Toymaker Hasbro (NASDAQ:HAS) beat market estimates for quarterly profit on Tuesday, riding strong demand for its “Magic: The Gathering” trading-card game and an increase in prices.
Despite a wider slowdown in the gaming market this year, sales at Hasbro have held up well due to a steady stream of new releases. The company unveiled an expansion set of “Magic: The Gathering” in the second quarter, which analysts said lifted orders for both tabletop and online versions of the game.
The “Wizard’s of the Coast” business, home to the trading-card game and “Dungeons & Dragons”, posted a near 17% increase in operating profit in the three months ended June 26.

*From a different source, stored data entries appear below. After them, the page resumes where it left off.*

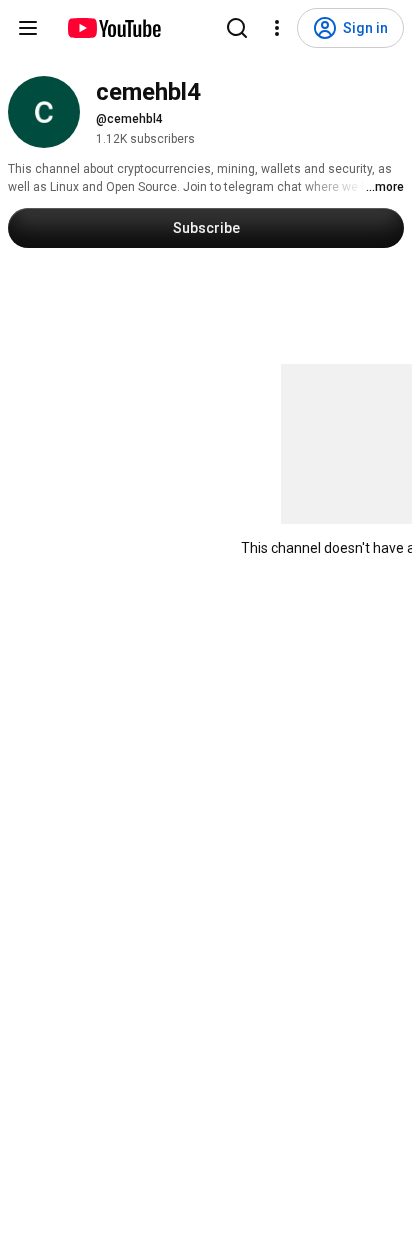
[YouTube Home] (113, 28)
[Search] (237, 28)
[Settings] (277, 28)
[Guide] (28, 28)
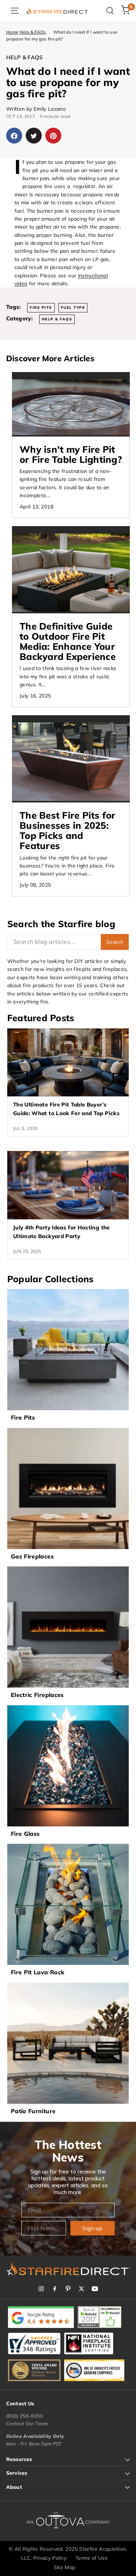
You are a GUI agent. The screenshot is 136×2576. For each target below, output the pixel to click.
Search (114, 942)
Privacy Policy (50, 2558)
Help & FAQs (33, 32)
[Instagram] (41, 2289)
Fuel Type (73, 307)
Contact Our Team (27, 2423)
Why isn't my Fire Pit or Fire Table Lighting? (71, 454)
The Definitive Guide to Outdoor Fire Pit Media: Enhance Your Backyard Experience (68, 641)
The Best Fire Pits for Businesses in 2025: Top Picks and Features (68, 830)
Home (12, 32)
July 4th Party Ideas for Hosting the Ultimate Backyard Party (61, 1232)
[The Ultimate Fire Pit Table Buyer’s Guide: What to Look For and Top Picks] (68, 1062)
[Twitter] (81, 2289)
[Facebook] (54, 2289)
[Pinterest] (68, 2289)
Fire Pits (41, 307)
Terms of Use (91, 2558)
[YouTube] (95, 2289)
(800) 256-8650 (24, 2416)
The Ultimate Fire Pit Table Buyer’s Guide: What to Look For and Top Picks (66, 1109)
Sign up (92, 2228)
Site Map (64, 2567)
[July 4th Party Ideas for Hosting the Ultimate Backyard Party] (68, 1185)
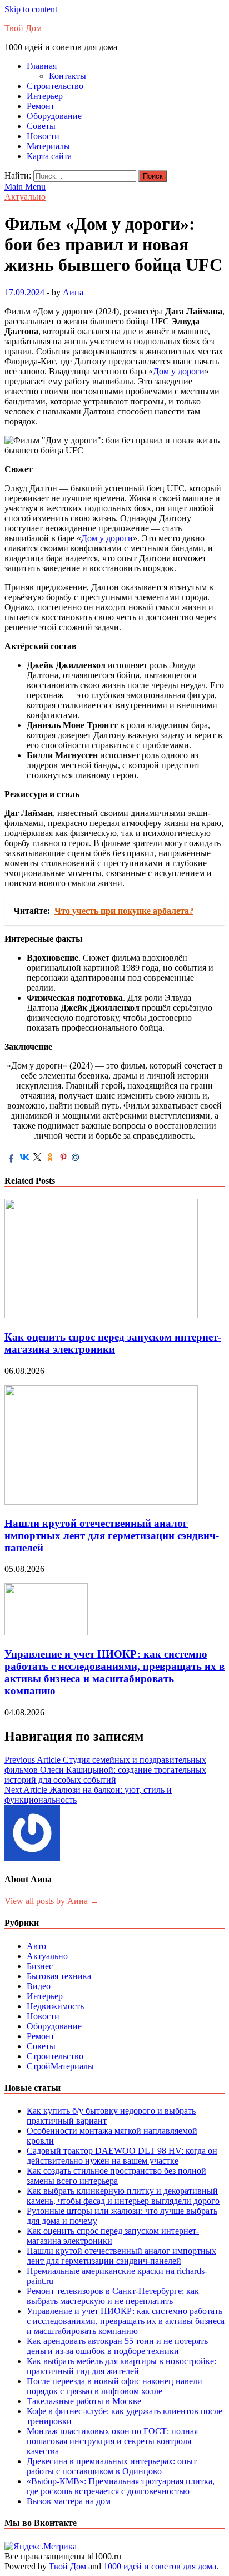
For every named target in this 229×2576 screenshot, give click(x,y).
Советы (41, 126)
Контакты (67, 76)
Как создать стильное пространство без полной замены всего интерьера (116, 2176)
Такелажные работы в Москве (84, 2401)
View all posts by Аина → (51, 1901)
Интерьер (45, 96)
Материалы (48, 146)
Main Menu (25, 186)
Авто (36, 1946)
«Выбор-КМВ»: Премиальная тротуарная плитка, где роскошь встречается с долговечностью (121, 2486)
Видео (39, 1986)
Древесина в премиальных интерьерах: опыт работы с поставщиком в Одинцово (112, 2466)
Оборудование (54, 116)
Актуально (25, 196)
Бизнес (40, 1966)
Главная (42, 66)
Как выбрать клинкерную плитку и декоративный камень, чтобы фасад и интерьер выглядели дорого (123, 2196)
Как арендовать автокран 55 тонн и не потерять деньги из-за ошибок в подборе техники (117, 2346)
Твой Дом (23, 28)
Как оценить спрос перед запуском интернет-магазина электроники (112, 1343)
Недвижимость (55, 2006)
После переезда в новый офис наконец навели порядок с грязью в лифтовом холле (114, 2386)
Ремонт (40, 106)
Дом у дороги (179, 371)
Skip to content (30, 9)
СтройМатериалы (60, 2066)
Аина (73, 292)
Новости (43, 136)
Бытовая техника (59, 1976)
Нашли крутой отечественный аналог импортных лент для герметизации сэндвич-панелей (111, 1535)
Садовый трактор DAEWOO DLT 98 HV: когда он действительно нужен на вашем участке (122, 2155)
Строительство (55, 86)
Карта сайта (49, 156)
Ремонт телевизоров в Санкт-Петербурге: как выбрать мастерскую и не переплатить (113, 2296)
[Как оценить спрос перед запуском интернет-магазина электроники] (101, 1315)
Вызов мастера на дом (69, 2501)
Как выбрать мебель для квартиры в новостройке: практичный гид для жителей (121, 2366)
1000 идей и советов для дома (159, 2566)
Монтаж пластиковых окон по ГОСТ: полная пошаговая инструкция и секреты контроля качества (112, 2441)
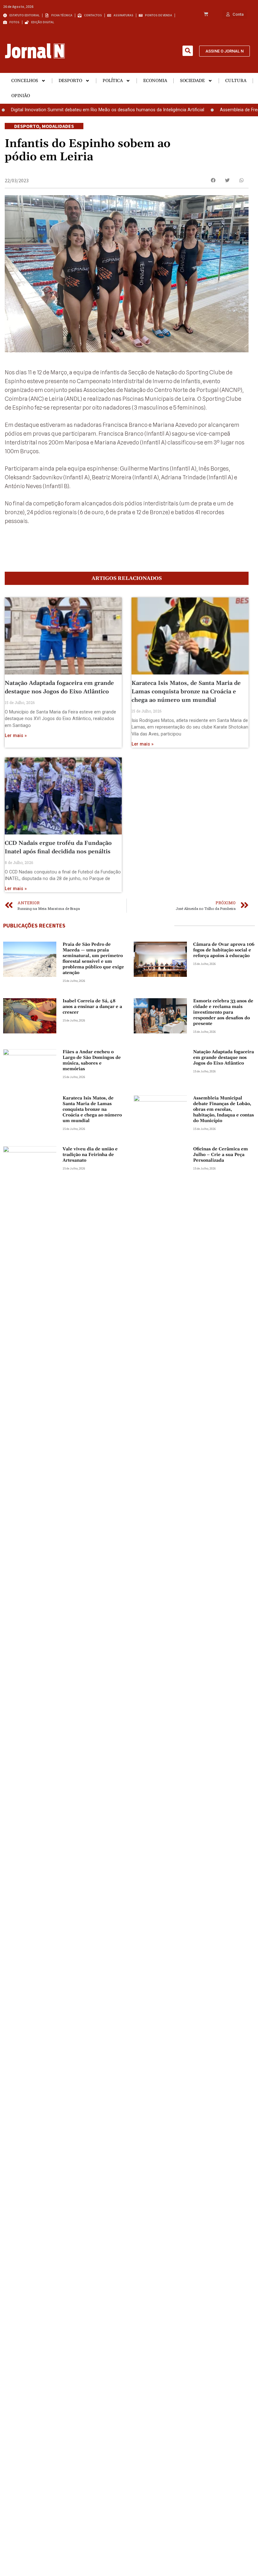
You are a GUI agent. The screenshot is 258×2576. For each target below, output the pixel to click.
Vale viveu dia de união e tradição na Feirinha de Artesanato (90, 1154)
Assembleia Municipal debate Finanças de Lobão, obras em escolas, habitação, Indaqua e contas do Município (223, 1109)
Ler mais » (16, 735)
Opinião (20, 96)
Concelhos (24, 81)
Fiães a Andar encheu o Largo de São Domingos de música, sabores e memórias (92, 1060)
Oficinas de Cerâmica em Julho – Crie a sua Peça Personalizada (220, 1154)
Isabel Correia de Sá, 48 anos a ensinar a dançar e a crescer (92, 1006)
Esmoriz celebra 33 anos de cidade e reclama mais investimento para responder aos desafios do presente (223, 1012)
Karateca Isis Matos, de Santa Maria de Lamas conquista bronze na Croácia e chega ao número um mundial (186, 692)
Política (113, 81)
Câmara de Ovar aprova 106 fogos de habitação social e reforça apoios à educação (224, 950)
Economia (155, 81)
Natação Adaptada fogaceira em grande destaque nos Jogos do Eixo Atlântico (223, 1057)
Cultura (235, 81)
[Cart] (206, 14)
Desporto (70, 81)
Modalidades (58, 126)
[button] (187, 51)
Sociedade (192, 81)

The low production costs of those games, as well as higher prices for Hasbro’s toys like Nerf blasters and My Little Pony figures, helped adjusted operating margins expand to 18% from 16% even as freight expenses surged.
Adjusted net earnings rose 10% to $160.6 million. On a per share basis, the company earned $1.15, beating analysts’ estimates of 94 cents per share.
Net revenue rose 1% to $1.34 billion in the quarter ended June 26, but came in below estimates of $1.37 billion, reflecting the hit from a stronger dollar.
To quote CEO Chris Cocks, “We are making significant progress in our strategic plan review and are identifying and realizing cost savings across the business.
“Our teams are driving focus and scale in gaming, multi-generational brands and direct to consumer.”
HAS shares began Tuesday’s trading session 36 cents to $79.78.